President Philomena Mantella behind podium in regalia
President Philomena V. Mantella welcomes family, friends and supporters of graduates.
Image credit - Amanda Pitts

Grand Valley's top leaders congratulated more than 3,000 winter semester graduates during a virtual commencement ceremony April 30.

President Philomena V. Mantella said the tenacity students demonstrated is a competency that will serve them well throughout their lifetime. 

"This is a year we will never forget, and you are a class we will always remember as 'the class that even a pandemic couldn’t stop,'" Mantella said.

Mantella said completing a degree during a pandemic demonstrates resilience, another tool for a graduate's skill set. "Studies show practicing resilience helps you face future challenges.

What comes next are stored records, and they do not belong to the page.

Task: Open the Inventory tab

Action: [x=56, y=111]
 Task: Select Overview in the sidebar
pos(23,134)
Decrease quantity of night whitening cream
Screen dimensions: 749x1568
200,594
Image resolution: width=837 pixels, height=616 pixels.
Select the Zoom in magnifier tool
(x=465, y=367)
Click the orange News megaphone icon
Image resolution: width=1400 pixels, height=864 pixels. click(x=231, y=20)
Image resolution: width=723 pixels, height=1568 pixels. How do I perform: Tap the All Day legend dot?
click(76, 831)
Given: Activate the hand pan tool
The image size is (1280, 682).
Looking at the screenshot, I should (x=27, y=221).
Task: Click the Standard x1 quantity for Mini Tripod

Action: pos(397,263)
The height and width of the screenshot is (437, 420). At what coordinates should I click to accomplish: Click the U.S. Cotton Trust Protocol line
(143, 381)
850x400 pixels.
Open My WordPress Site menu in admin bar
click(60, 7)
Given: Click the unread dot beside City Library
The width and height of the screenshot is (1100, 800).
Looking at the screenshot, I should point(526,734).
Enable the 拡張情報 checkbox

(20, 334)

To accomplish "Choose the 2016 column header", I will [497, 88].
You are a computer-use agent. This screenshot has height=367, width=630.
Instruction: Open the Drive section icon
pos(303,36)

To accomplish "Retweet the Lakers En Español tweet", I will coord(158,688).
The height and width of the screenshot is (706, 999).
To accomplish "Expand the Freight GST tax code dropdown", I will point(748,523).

This skill makes it possible for people to not only to get through hard times but to thrive during and after them," she said.

Provost Maria Cimitile addresses winter semester graduates during the virtual commencement ceremony. She is in academic regalia and behind a podium.
Provost Maria Cimitile addresses winter semester graduates during the virtual commencement ceremony.
Image credit - Amanda Pitts

Provost Maria Cimitile told graduates that their degrees are not signs they are finished, rather they are "prepared for what comes next, prepared for life."

"I am encouraged by the confidence with which you faced challenges and the growth you experienced that will follow you into your next venture in life," Cimitile said.

Before conferring degrees, Cimitile introduced LaTonia Pearl Harris, a Detroit native who earned a bachelor's degree in writing. Harris wrote a poem, "Out of Darkness," and was recorded performing it at Grand Valley's Detroit Center.

Out of Darkness

An excerpt from Harris' poem reads: 

"There is something to be said about the calling of scars to education.

I say scars because when I came to this place of knowledge.

I came covered in them.

Deep, embroidered, violet bruises.

Abhorrently carved into brown skin.

When I touched them, they sang odes to strange fruit.

They hummed unsightly things beneath my surface.

They were invisible to others but vivid to me.

I was sick & acceptably knowing it.

Writing poems thinking the only way to conjure up pain

Was through a fixated enslavement

to substances, my mind always forgot how to spell.

And I'm a writer so, I know how to spell."

Deans shared congratulations as names of graduates were featured on screen. The in-person Laker Graduation Celebration will run from 10 a.m.-5:30 p.m. on Saturday, May 1, in the Fieldhouse Arena.

Roy Olsson Dean of the College of Health Professions greets graduates
Roy Olsson, dean of the College of Health Professions, greets graduates in a video recording.